In order to run the client with synthetic data for performance measurements, run:

```bash
bash triton/scripts/run_perf_client.sh <model_name> <model_version> <batch_size> <max_latency> <max_client_threads> <max_concurrency> <server_hostname>

```

The script waits until the server is up and running, sends requests as per the constraints set and writes results to `OUTPUT_FILE_CSV="/results/perf_client/${MODEL_NAME}/results_${TIMESTAMP}.csv`.

For more information about `perf_client`, refer to the [official documentation](https://docs.nvidia.com/deeplearning/triton-inference-server/master-user-guide/docs/optimization.html#perf-client).

## Performance

The performance measurements in this document were conducted at the time of publication and may not reflect the performance achieved from NVIDIA’s latest software release. For the most up-to-date performance measurements, go to [NVIDIA Data Center Deep Learning Product Performance](https://developer.nvidia.com/deep-learning-performance-training-inference).

### Latency vs Throughput for TensorRT Engine

Performance numbers for BERT Large, sequence length=384 are obtained from [experiments](https://github.com/NVIDIA/TensorRT/tree/release/7.1/demo/BERT#inference-performance-nvidia-a100-40gb) on NVIDIA A100 with 1x A100 40G GPUs. Throughput is measured in samples/second, and latency in milliseconds.

![](../data/images/bert_trt_throughput_vs_latency.png?raw=true)

The plot above shows that throughput gains taper off from increasing batch size above 12. There is minimal gain in throughput going from batch size 12 to 128. However, running inference with a single large batch might be faster than running several small inference requests. Therefore, we choose to maximize batch size for Dynamic Batching with a maximum acceptable queuing delay of 1ms and maximum acceptable inference latency of 100ms.

### Dynamic Batching Support

The Triton server has a dynamic batching mechanism built in, that can be enabled. When it is enabled, the server creates

inference batches from the received requests. With dynamic batching enabled, the server will concatenate requests that come in within maximum queue delay time, into a single inference batch. To configure these parameters and run dynamic batching for a model, issue:  
  

```bash
#Set server config for dynamic batching with maximum queue delay  
echo "dynamic_batching { max_queue_delay_microseconds: 1000 }" >> results/triton_models/bert/config.pbtxt  

#Launch Server
DETACHED="-it" bash triton/scripts/launch_server.sh


#Run perf client in another terminal
bash triton/scripts/run_perf_client.sh bert 1 12

```

Note that the TensorRT engine takes 30+ minutes to build depending on the profile size. Loading it on TRITON server can be sped up by only loading only on required GPUs.

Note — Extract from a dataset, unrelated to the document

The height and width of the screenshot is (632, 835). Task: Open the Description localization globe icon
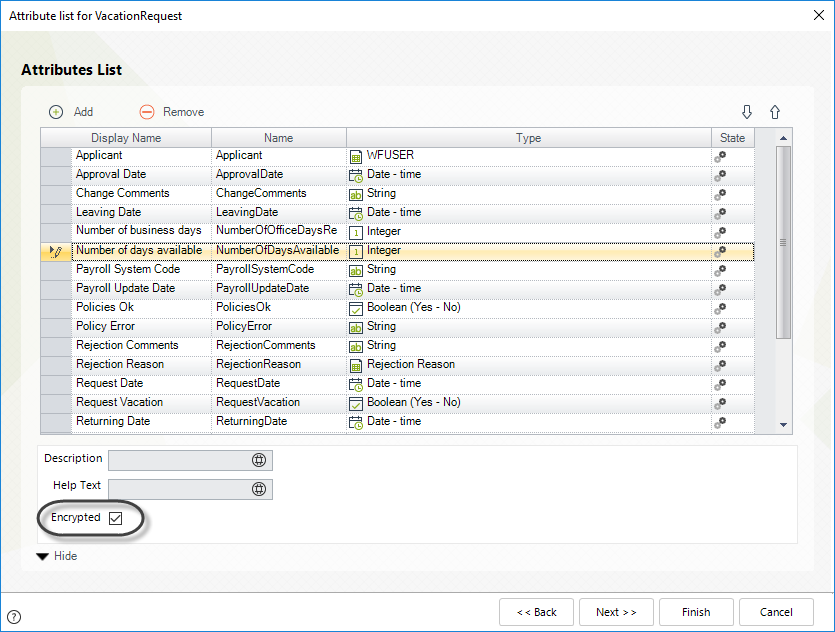[x=259, y=460]
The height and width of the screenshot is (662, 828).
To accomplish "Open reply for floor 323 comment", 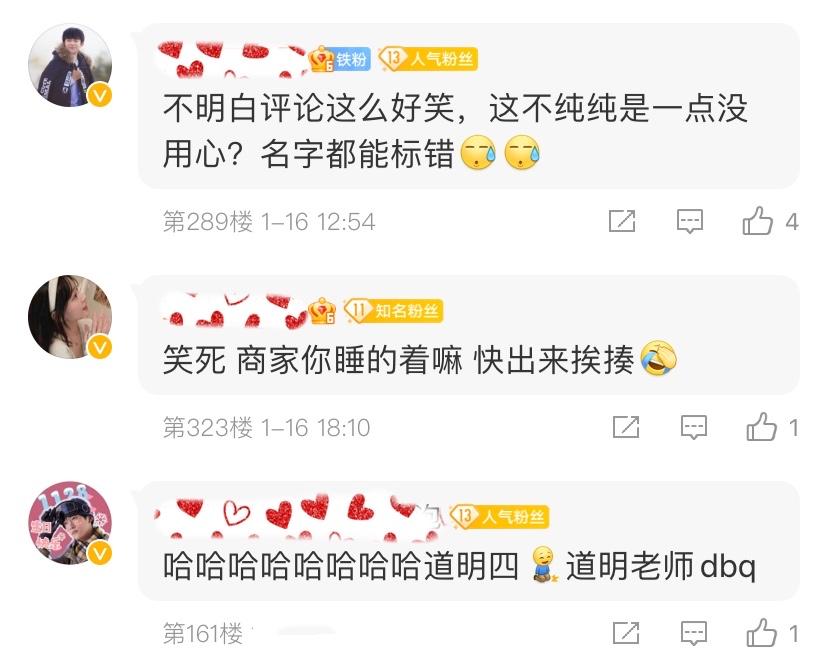I will click(693, 427).
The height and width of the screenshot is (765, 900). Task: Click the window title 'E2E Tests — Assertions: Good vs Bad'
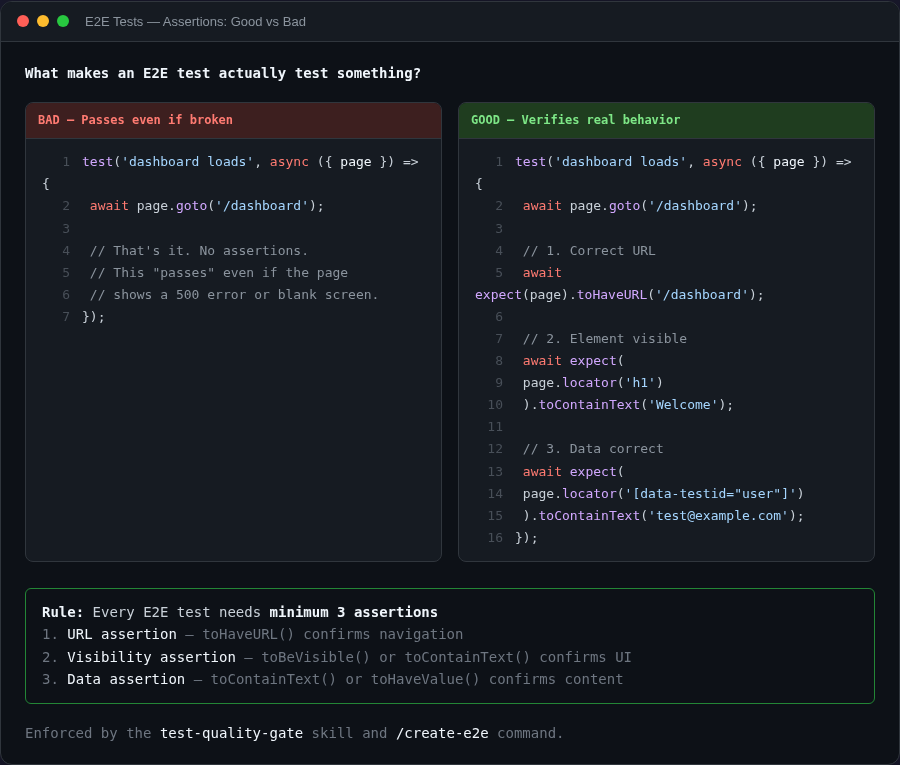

Performance results on a single A100 40G for various numbers of simultaneous requests are shown in the figure below.

![](../data/images/bert_triton_dynamic_batching_a100.png?raw=true)

The plot above shows that if we have a 100ms upper bound on latency, then a single GPU can handle up to 9 concurrent requests before throughput saturates. This leads to total throughput of ~1045 sequences per second.

## Release Notes

### Changelog


October 2020
Add scripts to use TensorRT engines for inference

September 2020
Update to TRITON 20.08

April 2020
TRTIS -> TRITON

October 2019
Initial release